**Activity:** Duplicate the entries below from the line containing "At what (x,y)" to the line containing "Looking at the", including both of those lines, and omit the pictures from your answer.
*** Task inputs Section Begins ***
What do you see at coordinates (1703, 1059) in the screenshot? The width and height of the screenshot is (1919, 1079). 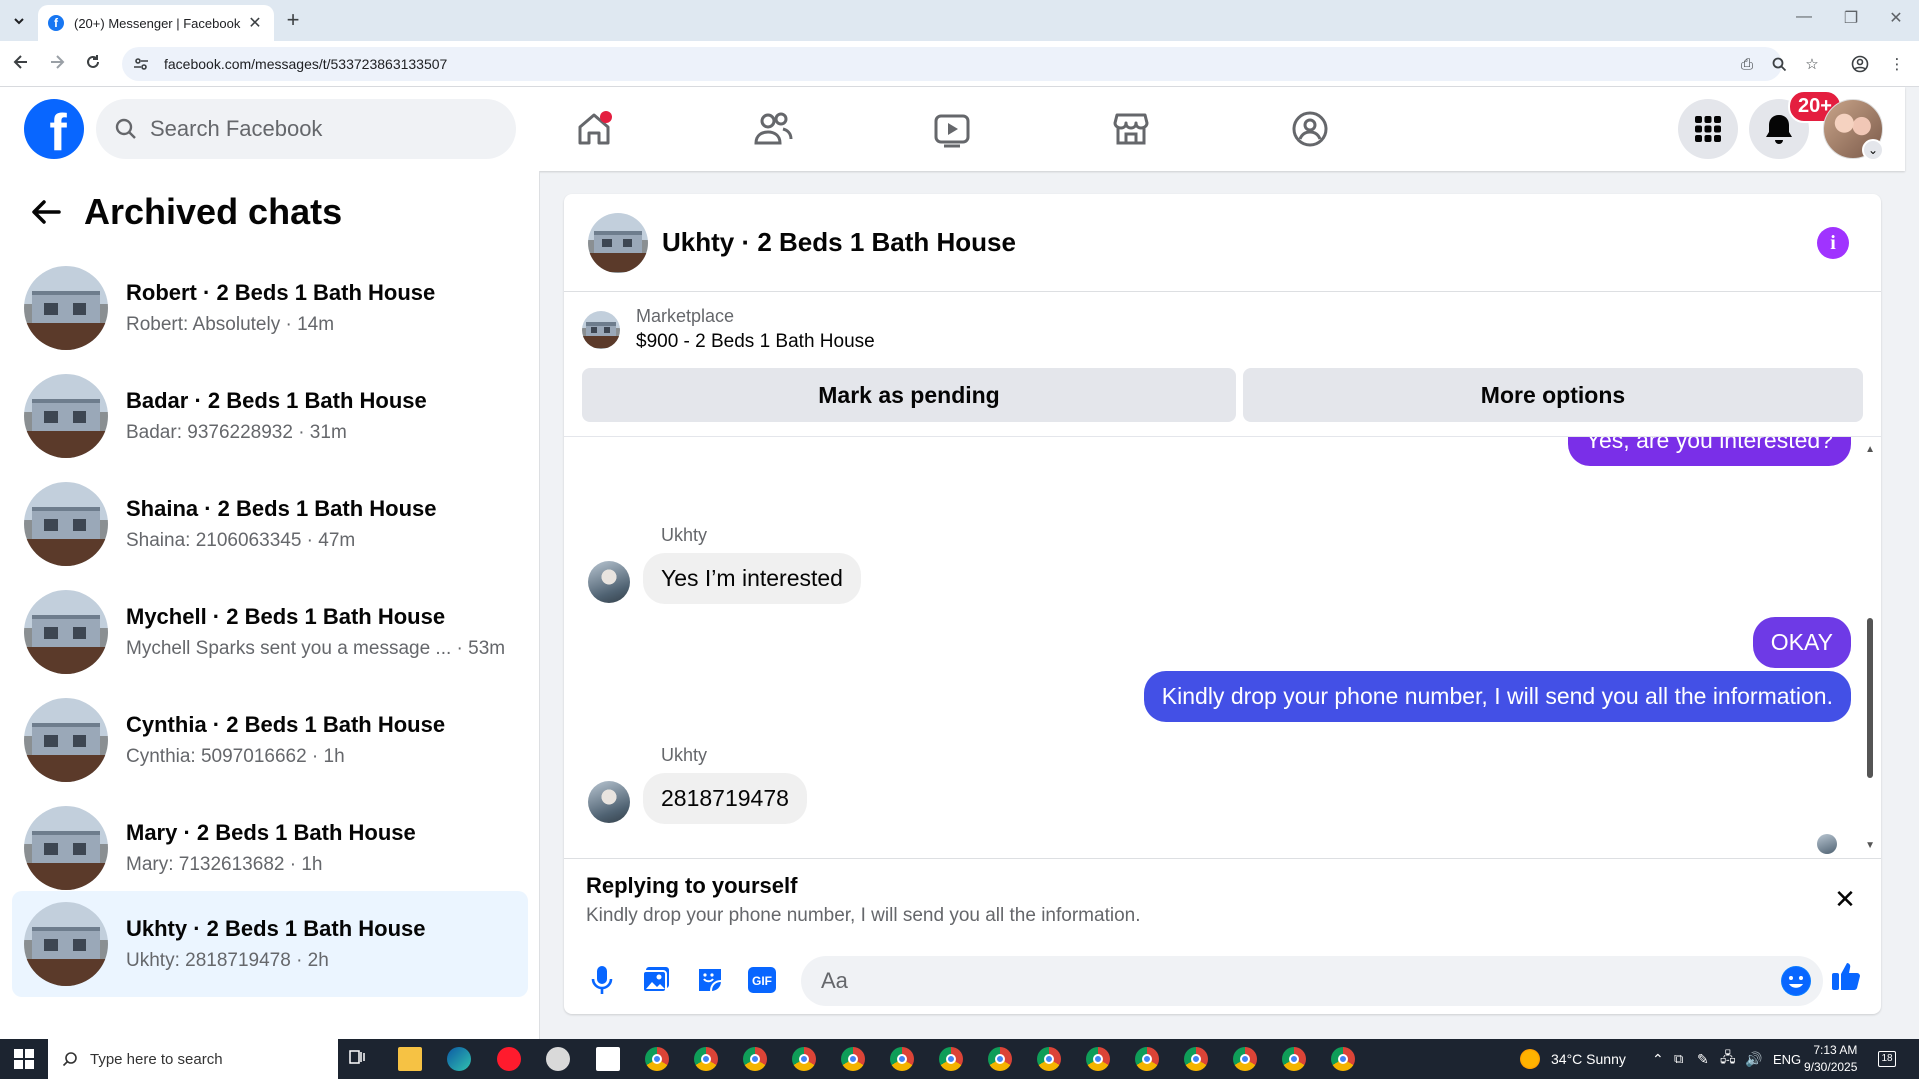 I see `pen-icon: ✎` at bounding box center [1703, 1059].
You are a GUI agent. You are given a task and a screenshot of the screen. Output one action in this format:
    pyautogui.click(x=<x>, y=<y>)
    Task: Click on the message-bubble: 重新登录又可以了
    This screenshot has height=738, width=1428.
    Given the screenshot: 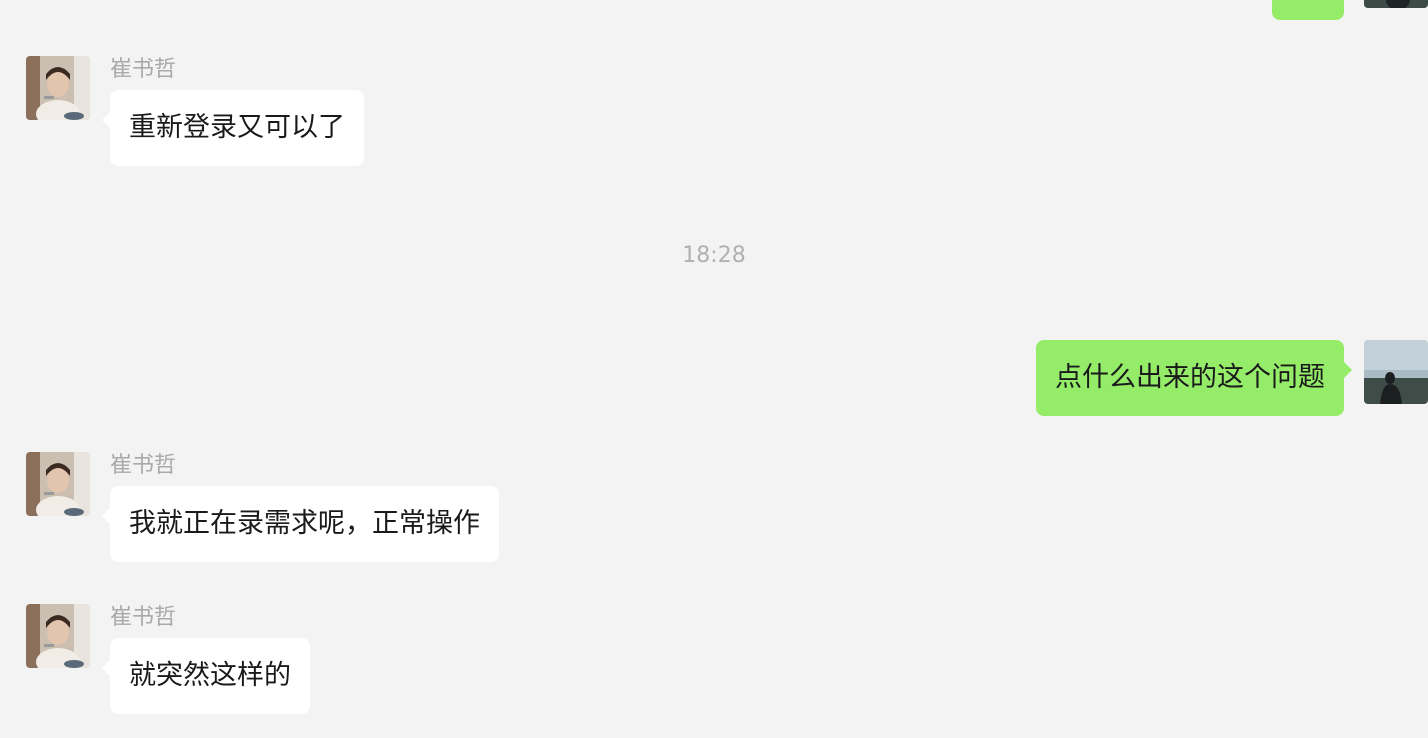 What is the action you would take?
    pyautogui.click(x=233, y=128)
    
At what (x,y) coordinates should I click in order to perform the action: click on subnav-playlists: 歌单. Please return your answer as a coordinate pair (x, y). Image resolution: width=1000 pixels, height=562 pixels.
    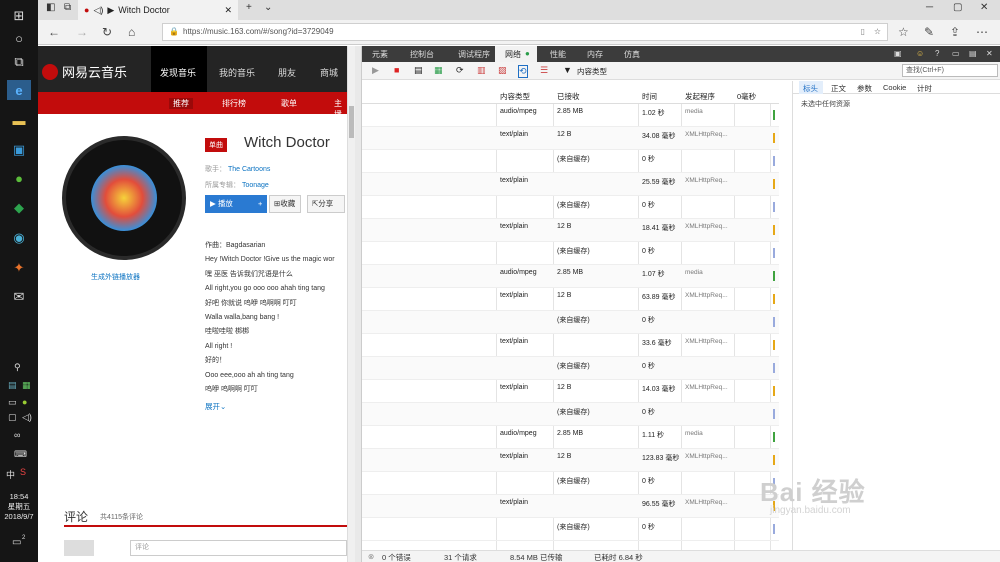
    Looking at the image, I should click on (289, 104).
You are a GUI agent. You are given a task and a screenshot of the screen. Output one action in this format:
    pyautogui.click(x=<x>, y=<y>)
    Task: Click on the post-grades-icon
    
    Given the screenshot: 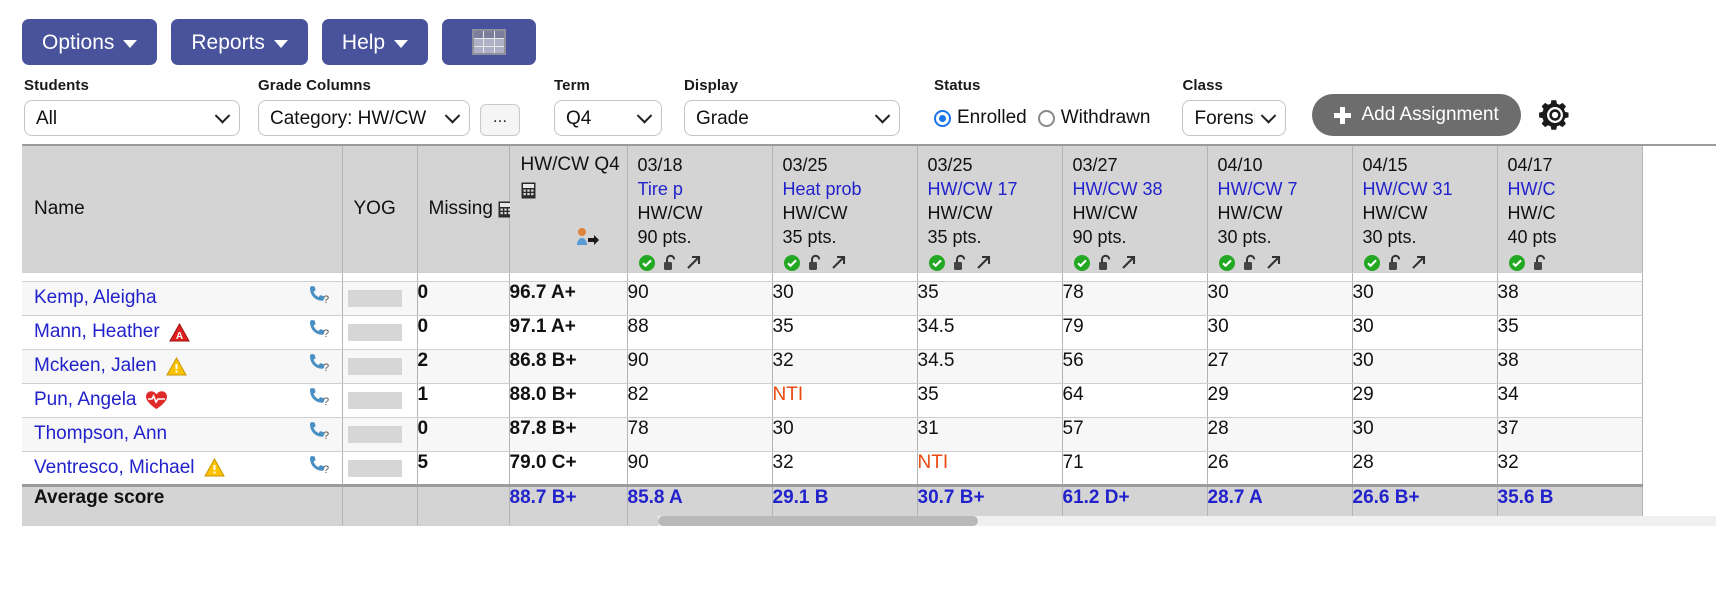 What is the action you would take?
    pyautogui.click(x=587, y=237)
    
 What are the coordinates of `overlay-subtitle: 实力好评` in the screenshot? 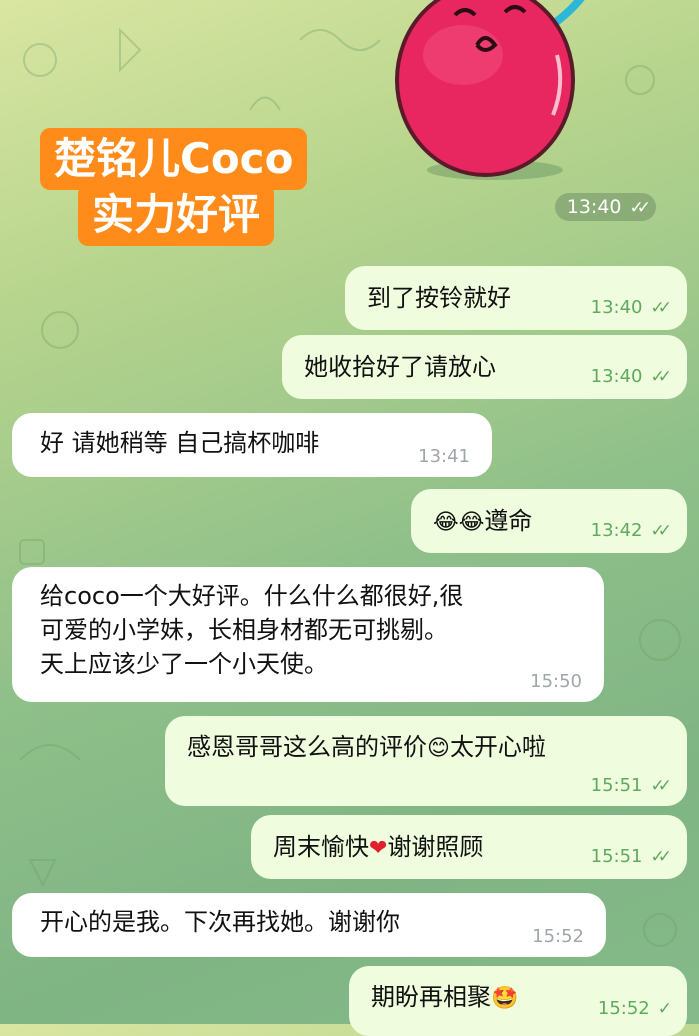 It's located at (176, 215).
*** Task inputs Section Ends ***
**Solution:**
At what (x,y) coordinates should I click in order to perform the action: click on subnav-playlists: 歌单. Please return your answer as a coordinate pair (x, y). Image resolution: width=1000 pixels, height=562 pixels.
    Looking at the image, I should click on (289, 104).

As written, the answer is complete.